South African-based Integrated Convoy Protection (ICP) has unveiled its new low cost Internal Security Vehicle (ISV) which is designed to protect employees or security personnel.
Spokesman Dirk Prins said the company has built ten of the new REVA (Reliable, Effective, Versatile, Affordable) Protection vehicles. He said some were used at Marikana and similar violent demonstrations, either getting miners who had chosen to work there safely, or as a cash-in-transit vehicle.
The REVA Protection can carry a driver, a commander and six people with their equipment. It uses a TATA chassis developed by ICP and an all-welded steel body. The body and 40 mm armoured windows can protect against gunfire (as well as rocks and other projectiles) and even a thrown hand grenade. The vehicle has a gross weight of around 6 tonnes.
Prins explained to defenceWeb that REVA was more used to building full-on combat protection vehicles.
The company was founded by Flip Marx, a former Special Forces Colonel and other special forces members who used their knowledge of armoured combat vehicles and ballistics.
The company’s stand at the Africa Aerospace and Defence (AAD) exhibition last week showcased a REVA III and a REVA V vehicle. These are mine resistant, ambush protected (MRAP) vehicles which, according to Prins, have provided excellent service to clients around the world. He said there are some 850 South African-designed and built REVAs serving in places as diverse as Thailand (200), South Sudan (50) Nigeria (40) Yemen (172) and various other war zones in the Middle East.
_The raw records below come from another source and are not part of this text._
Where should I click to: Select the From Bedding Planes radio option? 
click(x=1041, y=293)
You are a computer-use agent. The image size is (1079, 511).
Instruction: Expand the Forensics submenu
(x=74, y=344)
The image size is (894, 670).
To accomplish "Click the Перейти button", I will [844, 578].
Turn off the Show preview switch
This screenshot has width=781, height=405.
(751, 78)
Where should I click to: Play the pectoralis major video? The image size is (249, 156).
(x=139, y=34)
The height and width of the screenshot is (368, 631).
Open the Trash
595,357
The company offers repair services on site as well as technical training to users and where necessary, military-tactical training as well.
Prins expressed great pride that only one vehicle of the 850 built had in fact been destroyed (by a 155 mm Improvised Explosive Device – IED) but many had, while suffering severe damage, saved the lives of the occupants and later been repaired.
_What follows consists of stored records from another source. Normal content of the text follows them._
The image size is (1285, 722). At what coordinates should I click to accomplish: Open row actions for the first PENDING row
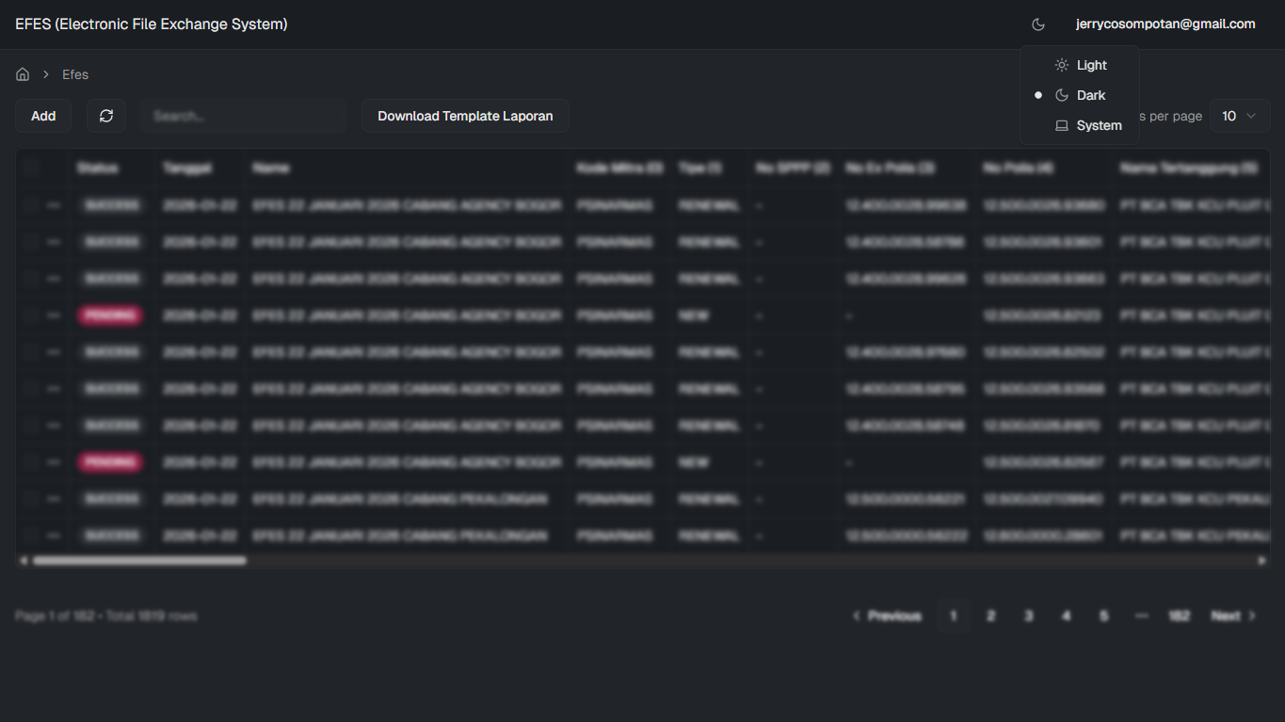(x=54, y=315)
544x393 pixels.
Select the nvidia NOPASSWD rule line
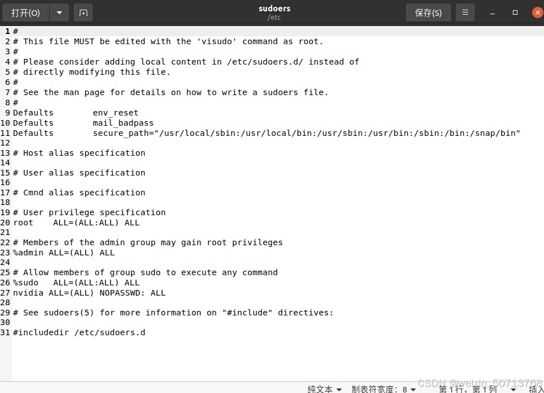tap(89, 293)
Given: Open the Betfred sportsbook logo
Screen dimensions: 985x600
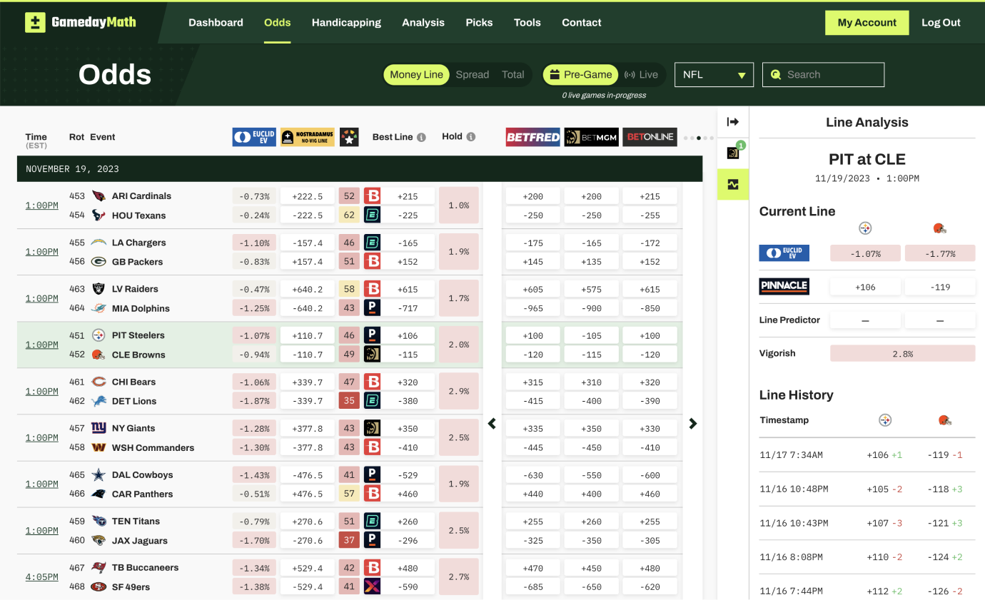Looking at the screenshot, I should pos(532,136).
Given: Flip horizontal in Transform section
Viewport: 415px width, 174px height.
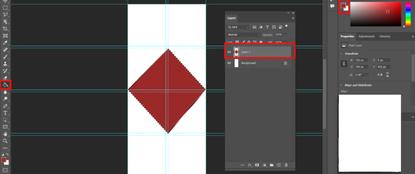Looking at the screenshot, I should tap(379, 75).
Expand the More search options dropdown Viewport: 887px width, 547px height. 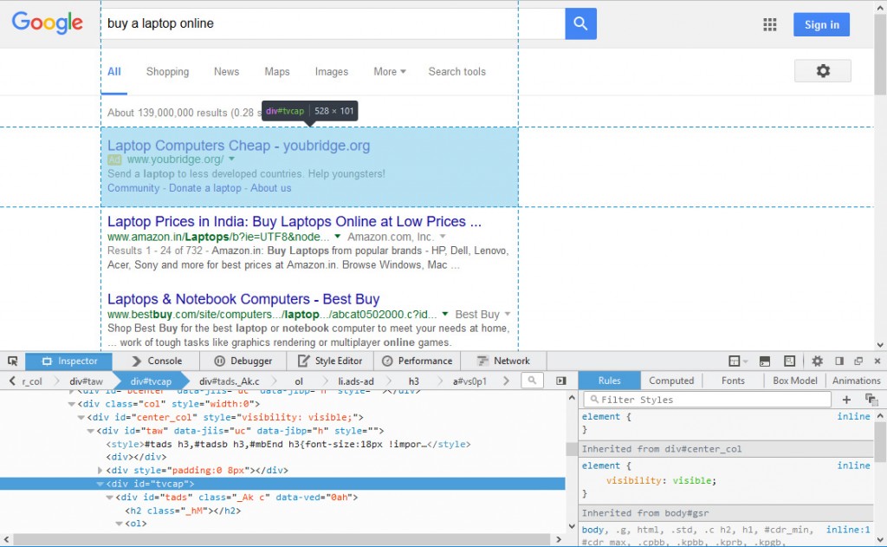pos(390,72)
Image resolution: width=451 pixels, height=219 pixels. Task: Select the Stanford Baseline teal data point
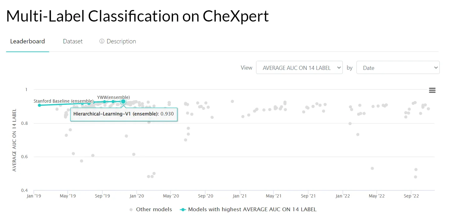39,105
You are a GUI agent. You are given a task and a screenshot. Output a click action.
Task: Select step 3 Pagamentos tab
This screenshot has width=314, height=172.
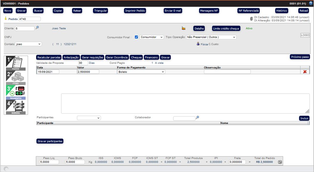coord(16,92)
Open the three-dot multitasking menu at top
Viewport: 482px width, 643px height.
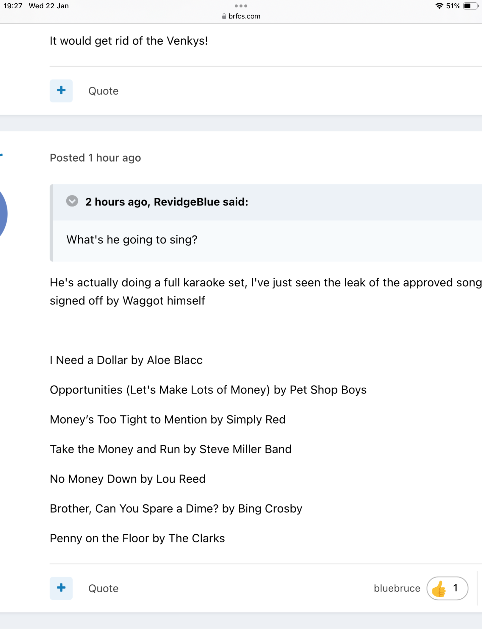241,6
He pointed to southern Thailand, where a low-level separatist insurgency, with Islamist leanings, has been ongoing since 1960, intensifying after 9/11. He said a REVA III vehicle carrying 10 soldiers “and one prostitute” drove over a 20 kilogramme mine detonated by a cell phone. The vehicle was very badly damaged but everyone survived.
In another incident, 80 kg of explosives were detonated from a nearby phone booth, killing two soldiers who had left the vehicle to unload supplies, but saving the lives of the other occupants.